**Task to carry out**
Every word in the data below belongs in your copy, exactly as given; the pictures do not.

Pixel coordinate grounding data
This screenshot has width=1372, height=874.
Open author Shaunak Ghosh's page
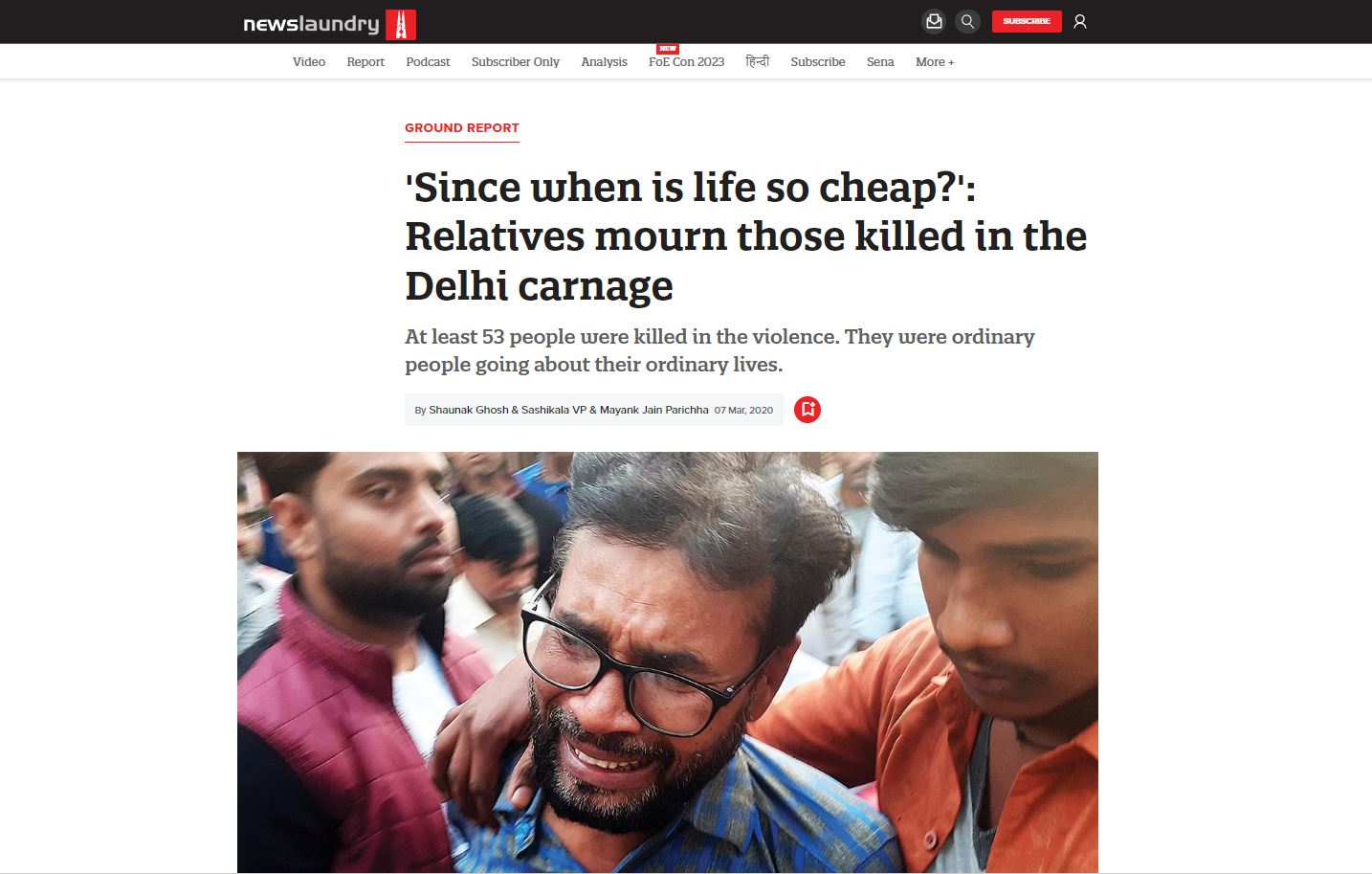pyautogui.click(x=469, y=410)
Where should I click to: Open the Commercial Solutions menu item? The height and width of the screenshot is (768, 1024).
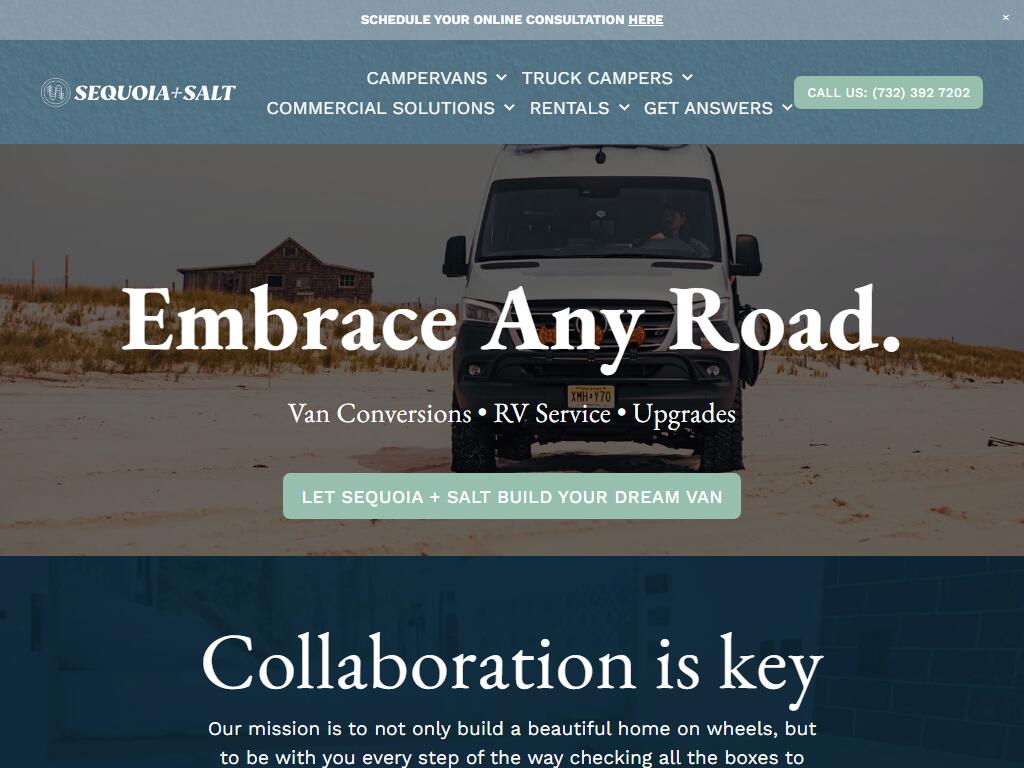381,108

**Result of this task**
This screenshot has width=1372, height=874.
Open author Shaunak Ghosh's page
pyautogui.click(x=469, y=410)
Where should I click to: Open the Commercial Solutions menu item? The height and width of the screenshot is (768, 1024).
381,108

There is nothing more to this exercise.